One fun exercise is to take terms and concepts we've been using for many years, and look at how their definition has evolved to a point that they're somewhat unrecognizable as compared to where they started.
And today, I'm going to have some fun with LUNs ...
LUN -- The Fundamental Unit Of Storage Allocation
If you'd like a clinical treatment, I'd refer you to the Wikipedia entry here.
For most of us, a LUN is nothing more than a hunk of storage handed over for use by a server and/or application. At one level, it appears as nothing more than bounded sequence of blocks that can be read or written as needed.
It's about the simplest and most useful storage abstraction we have to work with.
LUNs can be used raw, or have higher-order constructs built on top of them -- like file systems, object repositories and databases. Because it's such a low-level abstraction, any functionality offered at the LUN level automatically becomes interesting to anything above it.
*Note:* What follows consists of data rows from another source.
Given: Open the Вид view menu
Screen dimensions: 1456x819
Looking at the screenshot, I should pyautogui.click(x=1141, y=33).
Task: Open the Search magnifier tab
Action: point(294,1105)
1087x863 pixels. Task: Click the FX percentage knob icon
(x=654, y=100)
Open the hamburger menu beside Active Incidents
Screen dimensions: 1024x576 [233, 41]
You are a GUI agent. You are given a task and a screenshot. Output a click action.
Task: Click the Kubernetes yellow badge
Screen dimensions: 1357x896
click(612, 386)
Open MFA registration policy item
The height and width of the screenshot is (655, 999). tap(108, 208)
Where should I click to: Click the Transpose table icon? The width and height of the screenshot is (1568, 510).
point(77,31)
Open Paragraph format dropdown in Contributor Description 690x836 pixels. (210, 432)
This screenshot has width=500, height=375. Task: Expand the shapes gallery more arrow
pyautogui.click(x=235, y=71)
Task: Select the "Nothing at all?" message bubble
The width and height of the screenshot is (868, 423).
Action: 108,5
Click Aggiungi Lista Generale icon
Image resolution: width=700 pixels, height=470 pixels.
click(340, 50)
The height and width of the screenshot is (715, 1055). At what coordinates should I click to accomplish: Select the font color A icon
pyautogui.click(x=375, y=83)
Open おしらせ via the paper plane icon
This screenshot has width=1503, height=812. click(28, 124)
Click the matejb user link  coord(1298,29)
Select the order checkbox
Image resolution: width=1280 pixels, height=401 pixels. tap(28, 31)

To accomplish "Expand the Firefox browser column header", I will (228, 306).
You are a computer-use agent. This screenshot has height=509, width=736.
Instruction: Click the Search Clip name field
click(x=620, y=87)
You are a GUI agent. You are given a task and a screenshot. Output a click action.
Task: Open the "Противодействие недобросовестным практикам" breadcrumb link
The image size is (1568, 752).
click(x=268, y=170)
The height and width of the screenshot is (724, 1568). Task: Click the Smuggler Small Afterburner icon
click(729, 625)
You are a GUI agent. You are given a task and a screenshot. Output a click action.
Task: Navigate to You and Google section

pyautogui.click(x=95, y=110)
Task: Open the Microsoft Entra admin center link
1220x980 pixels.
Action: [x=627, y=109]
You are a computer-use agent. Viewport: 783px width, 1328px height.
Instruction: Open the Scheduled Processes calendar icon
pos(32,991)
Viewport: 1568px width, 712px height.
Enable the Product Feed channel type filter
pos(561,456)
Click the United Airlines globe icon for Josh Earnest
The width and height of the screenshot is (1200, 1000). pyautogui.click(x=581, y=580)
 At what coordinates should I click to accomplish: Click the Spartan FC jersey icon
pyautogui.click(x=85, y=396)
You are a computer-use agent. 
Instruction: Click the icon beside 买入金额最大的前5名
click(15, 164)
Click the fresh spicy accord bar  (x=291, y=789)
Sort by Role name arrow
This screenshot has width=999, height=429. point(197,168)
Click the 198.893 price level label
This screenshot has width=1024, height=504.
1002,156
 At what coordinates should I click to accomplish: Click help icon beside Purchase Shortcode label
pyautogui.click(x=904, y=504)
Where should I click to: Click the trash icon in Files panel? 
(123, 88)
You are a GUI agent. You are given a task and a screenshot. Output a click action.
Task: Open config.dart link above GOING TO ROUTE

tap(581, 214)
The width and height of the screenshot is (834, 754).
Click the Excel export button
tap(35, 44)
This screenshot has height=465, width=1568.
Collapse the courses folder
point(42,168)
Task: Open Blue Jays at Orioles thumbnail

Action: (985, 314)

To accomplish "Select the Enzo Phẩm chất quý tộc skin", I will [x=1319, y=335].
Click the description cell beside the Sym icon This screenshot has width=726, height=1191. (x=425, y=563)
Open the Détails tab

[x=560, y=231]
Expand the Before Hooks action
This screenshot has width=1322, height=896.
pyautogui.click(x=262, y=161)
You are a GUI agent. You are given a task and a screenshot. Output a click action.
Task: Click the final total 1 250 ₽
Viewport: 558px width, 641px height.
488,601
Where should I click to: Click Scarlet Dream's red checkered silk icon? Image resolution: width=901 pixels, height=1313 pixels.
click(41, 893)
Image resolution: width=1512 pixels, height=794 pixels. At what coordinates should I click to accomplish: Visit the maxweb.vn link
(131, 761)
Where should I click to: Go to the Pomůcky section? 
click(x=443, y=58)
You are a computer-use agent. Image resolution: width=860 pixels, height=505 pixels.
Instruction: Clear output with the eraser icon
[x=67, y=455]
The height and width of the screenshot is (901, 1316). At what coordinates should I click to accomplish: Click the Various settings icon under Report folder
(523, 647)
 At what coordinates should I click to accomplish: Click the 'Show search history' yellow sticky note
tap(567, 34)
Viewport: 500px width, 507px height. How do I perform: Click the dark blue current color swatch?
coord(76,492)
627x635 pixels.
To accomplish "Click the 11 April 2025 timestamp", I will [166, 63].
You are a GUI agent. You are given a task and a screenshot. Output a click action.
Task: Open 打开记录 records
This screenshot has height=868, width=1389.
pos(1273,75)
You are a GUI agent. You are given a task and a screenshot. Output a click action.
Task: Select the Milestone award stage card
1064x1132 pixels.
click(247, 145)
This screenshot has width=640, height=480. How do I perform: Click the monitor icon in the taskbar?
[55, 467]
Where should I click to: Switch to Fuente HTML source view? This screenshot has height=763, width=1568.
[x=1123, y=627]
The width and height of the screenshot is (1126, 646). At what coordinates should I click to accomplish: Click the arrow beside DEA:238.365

Most people think of a LUN as a physical disk, or a piece of a physical disk. At one level, there's nothing wrong with that visualization, but -- given the rapid pace of technological advancement -- that sort of visualization is becoming severly antiquated.
Let's take a look ...
From Many, One
Early on, people hit on the idea that what looked like a single physical hunk of disk could actually be deconstructed into multiple hunks of disk that acted as a single unit.
The rationale for doing so might be improved availability (insert long diatribe about all the RAID flavors here), improved performance (insert long discussion around wide striping and using lots of spindles) or even cost reduction (concatenating multiple smaller leftover disk slices into a more usable aggregate).
While all of this was clever, it represented a clear separation between the physical entity (a portion of a rotating disk drive) and a logical entity (a container of storage for application use).
And, once that separation was made, there was no turning back.
Enter The Cache
Rotating disks are comparatively slow when compared with different forms of random-access memory. Early in the 1990s, EMC made a name for itself by introducing the notion of ICDA -- an integrated cached disk array.
It was a big deal at the time, based on a simple idea -- use non-volatile memory to cache the popular bits of data -- all writes, and some portion of the reads. The result was a dramatic improvement in performance, while being able to use lower-cost and lower-performing disk drives.
The use of cache is now an important area of differentiation in storage devices, as we'll see a bit further on.
But our definition of a LUN had now evolved to include not only the physical portions of media involved, but some proportion of non-volatile cache resources as well.
Again, further separation of logical from physical.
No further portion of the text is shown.